| Spray forming of hierachical metal-metal composites |
Spray forming is a high technology casting process for producing large scale advanced alloys with unmatched quality and performance. This project will explore spray forming for the processing of “designer” alloys by co-spraying a second (or more) liquid or metal phase into the primary sprayed alloy so that co-deposition and mixing occur to produce unusual and potentially highly useful structures and properties. This project will make use of the leading spray forming facilities at Oxford to manufacture and study hierachical metal-metal composites in which microstructural features at the nano, micro and meso scale are attempted to be controlled separately by co-spraying of different materials, from the simplest mixture of two pure metals that are then heavily deformed to produce nanofibrils, through to the co-injection of nanoscale powders and mixing of different liquid sprays to produce in-situ reactions and otherwise difficult to process compositions and phases. The microstructure and mechanical properties will be studied for the most promising combinations, together with the effect of downstream processing operations.

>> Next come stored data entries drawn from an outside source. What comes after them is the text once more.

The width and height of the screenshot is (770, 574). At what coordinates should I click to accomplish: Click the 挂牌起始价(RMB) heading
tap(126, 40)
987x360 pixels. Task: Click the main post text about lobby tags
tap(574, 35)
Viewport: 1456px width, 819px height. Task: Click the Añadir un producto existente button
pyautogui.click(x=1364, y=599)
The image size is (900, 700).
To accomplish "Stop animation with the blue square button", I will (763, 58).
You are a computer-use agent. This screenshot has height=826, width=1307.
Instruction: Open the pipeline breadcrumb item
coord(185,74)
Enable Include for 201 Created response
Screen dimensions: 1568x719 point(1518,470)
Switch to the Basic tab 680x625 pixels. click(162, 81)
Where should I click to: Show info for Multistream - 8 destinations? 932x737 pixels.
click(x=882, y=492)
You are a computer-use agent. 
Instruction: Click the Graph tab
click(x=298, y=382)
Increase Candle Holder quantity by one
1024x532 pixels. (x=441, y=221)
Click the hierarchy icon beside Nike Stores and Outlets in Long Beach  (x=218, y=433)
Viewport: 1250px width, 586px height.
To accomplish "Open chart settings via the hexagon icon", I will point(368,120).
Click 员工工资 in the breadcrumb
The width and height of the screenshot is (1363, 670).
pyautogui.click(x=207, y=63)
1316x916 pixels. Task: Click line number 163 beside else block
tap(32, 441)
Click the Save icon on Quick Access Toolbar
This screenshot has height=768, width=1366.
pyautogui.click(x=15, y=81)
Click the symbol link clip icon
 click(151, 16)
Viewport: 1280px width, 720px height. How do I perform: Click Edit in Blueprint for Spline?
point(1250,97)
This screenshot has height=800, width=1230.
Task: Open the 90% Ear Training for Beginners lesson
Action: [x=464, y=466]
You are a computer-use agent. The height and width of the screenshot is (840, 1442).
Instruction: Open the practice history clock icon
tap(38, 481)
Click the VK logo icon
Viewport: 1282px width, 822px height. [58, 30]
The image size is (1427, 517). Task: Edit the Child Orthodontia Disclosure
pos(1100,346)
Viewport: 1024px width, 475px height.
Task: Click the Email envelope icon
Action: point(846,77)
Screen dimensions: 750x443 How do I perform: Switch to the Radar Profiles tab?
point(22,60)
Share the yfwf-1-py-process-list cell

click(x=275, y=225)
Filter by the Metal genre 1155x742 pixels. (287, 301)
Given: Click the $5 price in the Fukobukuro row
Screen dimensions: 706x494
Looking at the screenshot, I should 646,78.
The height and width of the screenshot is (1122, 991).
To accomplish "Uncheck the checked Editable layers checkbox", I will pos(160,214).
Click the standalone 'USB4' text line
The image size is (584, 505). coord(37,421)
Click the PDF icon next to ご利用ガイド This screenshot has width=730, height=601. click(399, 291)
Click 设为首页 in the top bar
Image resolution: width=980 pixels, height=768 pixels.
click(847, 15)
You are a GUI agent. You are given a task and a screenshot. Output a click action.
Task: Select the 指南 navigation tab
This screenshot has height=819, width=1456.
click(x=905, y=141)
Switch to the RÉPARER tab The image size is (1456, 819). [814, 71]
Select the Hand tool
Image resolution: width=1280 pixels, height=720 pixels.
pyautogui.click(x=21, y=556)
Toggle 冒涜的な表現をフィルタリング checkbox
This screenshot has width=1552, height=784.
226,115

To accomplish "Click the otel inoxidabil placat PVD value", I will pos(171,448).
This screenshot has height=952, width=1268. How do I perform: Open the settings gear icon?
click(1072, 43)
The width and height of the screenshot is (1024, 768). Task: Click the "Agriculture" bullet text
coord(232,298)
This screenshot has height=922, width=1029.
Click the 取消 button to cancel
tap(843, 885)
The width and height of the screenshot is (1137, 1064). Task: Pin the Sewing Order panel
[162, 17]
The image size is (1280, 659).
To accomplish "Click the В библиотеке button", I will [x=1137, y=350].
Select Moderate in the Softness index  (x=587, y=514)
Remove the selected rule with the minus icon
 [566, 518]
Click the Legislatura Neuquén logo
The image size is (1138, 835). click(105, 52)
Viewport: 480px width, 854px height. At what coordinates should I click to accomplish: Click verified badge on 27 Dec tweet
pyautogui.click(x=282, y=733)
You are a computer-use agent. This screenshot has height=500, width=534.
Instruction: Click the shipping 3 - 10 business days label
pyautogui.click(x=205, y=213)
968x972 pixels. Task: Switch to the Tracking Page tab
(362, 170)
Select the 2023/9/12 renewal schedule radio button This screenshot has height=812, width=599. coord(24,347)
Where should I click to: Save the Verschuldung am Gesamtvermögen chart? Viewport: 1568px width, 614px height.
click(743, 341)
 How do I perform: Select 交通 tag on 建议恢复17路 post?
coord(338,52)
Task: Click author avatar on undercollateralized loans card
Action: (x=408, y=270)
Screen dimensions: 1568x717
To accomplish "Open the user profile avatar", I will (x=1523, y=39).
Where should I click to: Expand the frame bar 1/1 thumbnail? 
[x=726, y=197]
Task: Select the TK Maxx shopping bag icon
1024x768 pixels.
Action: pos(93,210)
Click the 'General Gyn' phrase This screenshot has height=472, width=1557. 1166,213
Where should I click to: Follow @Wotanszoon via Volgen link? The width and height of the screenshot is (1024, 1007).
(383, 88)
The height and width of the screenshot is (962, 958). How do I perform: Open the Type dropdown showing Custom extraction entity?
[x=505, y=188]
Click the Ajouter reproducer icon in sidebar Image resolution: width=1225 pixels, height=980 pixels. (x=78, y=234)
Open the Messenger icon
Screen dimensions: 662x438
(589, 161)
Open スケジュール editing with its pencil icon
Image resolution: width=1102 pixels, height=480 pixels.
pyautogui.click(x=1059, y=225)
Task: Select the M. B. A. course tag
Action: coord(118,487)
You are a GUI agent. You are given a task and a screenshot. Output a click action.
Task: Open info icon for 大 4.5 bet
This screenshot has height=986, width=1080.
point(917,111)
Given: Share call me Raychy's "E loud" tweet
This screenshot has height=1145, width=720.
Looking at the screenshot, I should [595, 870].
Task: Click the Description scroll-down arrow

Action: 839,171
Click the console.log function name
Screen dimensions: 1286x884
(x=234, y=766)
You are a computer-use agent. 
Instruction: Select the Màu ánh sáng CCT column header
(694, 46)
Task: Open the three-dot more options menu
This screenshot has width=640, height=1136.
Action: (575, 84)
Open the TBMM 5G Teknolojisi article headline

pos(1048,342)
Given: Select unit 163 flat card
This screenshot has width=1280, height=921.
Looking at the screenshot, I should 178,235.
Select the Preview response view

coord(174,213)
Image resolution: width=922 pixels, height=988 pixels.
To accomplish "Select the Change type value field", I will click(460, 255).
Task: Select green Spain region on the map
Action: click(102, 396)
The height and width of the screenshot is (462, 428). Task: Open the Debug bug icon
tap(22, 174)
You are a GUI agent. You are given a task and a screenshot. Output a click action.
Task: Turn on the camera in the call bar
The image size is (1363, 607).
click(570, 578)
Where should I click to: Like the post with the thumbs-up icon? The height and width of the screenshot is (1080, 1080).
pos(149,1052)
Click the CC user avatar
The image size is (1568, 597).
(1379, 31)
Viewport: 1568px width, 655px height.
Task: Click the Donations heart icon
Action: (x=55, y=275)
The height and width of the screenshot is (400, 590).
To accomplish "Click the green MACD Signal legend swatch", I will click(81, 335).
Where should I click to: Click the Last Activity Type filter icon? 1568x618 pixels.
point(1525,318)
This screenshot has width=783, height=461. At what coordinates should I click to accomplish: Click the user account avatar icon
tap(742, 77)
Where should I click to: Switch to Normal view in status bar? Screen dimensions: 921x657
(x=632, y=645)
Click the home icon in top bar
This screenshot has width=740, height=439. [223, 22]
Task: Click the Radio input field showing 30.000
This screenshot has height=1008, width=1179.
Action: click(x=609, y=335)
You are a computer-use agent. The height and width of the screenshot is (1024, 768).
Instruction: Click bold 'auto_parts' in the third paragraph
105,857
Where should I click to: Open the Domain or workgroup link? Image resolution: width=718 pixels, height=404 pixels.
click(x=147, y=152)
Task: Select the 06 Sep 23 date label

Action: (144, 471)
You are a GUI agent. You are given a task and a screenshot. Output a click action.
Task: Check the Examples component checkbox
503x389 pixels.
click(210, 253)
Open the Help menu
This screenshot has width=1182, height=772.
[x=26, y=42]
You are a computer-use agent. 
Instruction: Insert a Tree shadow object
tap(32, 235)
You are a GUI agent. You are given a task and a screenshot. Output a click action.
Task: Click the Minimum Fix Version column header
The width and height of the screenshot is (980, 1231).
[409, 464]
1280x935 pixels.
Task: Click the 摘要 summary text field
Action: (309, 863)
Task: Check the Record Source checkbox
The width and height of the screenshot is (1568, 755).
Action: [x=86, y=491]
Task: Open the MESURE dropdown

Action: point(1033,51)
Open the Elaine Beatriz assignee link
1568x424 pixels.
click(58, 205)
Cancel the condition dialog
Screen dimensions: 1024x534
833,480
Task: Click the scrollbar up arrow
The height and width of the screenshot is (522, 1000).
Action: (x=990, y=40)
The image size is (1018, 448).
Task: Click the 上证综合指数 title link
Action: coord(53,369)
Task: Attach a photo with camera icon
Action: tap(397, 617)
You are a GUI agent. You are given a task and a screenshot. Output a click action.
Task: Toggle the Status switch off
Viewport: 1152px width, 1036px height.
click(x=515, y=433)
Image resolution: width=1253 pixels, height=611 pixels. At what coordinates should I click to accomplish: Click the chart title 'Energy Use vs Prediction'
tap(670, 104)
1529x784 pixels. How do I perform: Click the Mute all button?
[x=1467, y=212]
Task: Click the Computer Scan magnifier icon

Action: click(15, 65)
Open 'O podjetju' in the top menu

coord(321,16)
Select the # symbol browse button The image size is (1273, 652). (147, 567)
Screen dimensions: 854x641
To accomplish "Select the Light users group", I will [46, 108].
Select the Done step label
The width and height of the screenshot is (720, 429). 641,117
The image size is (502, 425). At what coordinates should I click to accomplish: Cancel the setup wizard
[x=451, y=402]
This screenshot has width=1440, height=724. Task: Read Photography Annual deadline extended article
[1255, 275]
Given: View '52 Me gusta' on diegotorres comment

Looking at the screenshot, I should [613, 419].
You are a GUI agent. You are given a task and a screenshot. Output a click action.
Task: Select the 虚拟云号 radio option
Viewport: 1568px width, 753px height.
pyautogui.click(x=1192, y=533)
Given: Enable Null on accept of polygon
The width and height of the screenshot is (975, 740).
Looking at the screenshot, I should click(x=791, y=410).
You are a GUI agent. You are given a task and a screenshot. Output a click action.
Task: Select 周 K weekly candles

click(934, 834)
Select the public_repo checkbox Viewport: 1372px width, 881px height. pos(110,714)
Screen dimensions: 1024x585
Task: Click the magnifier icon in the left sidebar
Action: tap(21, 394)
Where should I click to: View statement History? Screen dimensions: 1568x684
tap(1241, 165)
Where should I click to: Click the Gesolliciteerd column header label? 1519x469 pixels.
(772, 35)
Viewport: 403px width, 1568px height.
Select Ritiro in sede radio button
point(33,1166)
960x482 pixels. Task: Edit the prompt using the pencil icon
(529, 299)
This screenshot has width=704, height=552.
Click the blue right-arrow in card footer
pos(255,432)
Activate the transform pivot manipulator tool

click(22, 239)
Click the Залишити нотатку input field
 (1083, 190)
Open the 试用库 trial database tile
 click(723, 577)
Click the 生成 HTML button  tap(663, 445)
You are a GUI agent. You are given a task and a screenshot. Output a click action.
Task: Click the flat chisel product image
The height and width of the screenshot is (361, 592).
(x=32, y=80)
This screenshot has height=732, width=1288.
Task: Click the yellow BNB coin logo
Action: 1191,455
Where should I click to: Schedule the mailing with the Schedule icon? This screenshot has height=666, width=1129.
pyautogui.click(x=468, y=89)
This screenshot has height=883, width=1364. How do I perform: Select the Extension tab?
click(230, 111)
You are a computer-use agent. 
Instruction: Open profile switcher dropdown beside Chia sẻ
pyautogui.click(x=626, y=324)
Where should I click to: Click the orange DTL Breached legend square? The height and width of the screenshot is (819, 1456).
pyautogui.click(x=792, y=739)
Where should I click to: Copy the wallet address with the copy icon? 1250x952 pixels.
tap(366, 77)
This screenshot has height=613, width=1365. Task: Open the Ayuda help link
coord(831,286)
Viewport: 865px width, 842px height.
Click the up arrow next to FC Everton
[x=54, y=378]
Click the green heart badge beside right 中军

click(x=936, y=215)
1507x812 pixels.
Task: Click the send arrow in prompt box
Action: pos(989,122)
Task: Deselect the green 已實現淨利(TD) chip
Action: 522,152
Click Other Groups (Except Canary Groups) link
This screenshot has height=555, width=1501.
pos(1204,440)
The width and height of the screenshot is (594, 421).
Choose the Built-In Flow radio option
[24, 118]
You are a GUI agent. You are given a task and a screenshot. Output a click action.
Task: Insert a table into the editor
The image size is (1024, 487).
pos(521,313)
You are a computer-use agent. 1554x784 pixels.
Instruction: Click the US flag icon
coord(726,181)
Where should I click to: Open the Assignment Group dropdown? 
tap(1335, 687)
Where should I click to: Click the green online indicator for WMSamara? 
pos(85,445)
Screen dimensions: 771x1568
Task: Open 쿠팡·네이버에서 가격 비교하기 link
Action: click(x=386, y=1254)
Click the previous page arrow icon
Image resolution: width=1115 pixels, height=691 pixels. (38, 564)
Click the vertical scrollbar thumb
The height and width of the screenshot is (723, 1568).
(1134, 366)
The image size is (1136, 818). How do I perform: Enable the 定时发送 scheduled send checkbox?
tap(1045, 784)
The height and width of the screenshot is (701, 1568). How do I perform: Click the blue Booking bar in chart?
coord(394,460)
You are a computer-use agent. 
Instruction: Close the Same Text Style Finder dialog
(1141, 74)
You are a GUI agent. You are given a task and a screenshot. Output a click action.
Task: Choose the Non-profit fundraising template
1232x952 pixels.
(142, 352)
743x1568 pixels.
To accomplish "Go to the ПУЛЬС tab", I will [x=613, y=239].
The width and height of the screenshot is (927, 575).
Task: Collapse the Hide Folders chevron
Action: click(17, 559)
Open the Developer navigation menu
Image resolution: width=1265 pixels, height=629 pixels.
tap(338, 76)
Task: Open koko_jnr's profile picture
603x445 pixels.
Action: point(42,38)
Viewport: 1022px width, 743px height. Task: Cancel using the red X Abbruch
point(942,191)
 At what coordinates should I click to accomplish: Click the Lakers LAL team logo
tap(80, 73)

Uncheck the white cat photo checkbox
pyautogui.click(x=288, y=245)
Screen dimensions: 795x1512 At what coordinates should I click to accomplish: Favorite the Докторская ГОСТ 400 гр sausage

| Novel processing of nanostructured films for energy storage |
This project will study a new and scaleable spray deposition technology developed at Oxford that can produce thin films (0.5micron up to 10’s of microns) from aqueous and non-aqueous suspensions of nanomaterials over areas of (currently) up to 750cm2. In particular, the processing of 1D nanostructures (rods and wires) of transition metal oxides into large area meso-porous films for supercapacitors and battery/photovoltaic hybrids will be studied. As well as the synthesis of nanostructures and their suspension, the project will focus on the manufacture of the films themselves with a particular emphasis on the scaleability and reproducibility of any developed approaches. Both single material meso-porous films formed from rods, wires and tubes, and hybrid or composite structures comprising mixtures of materials, for example to optimise energy storage and mechanical stability, will be studied in terms of their processability, microstructure and energy and power performance in real supercapacitor configurations.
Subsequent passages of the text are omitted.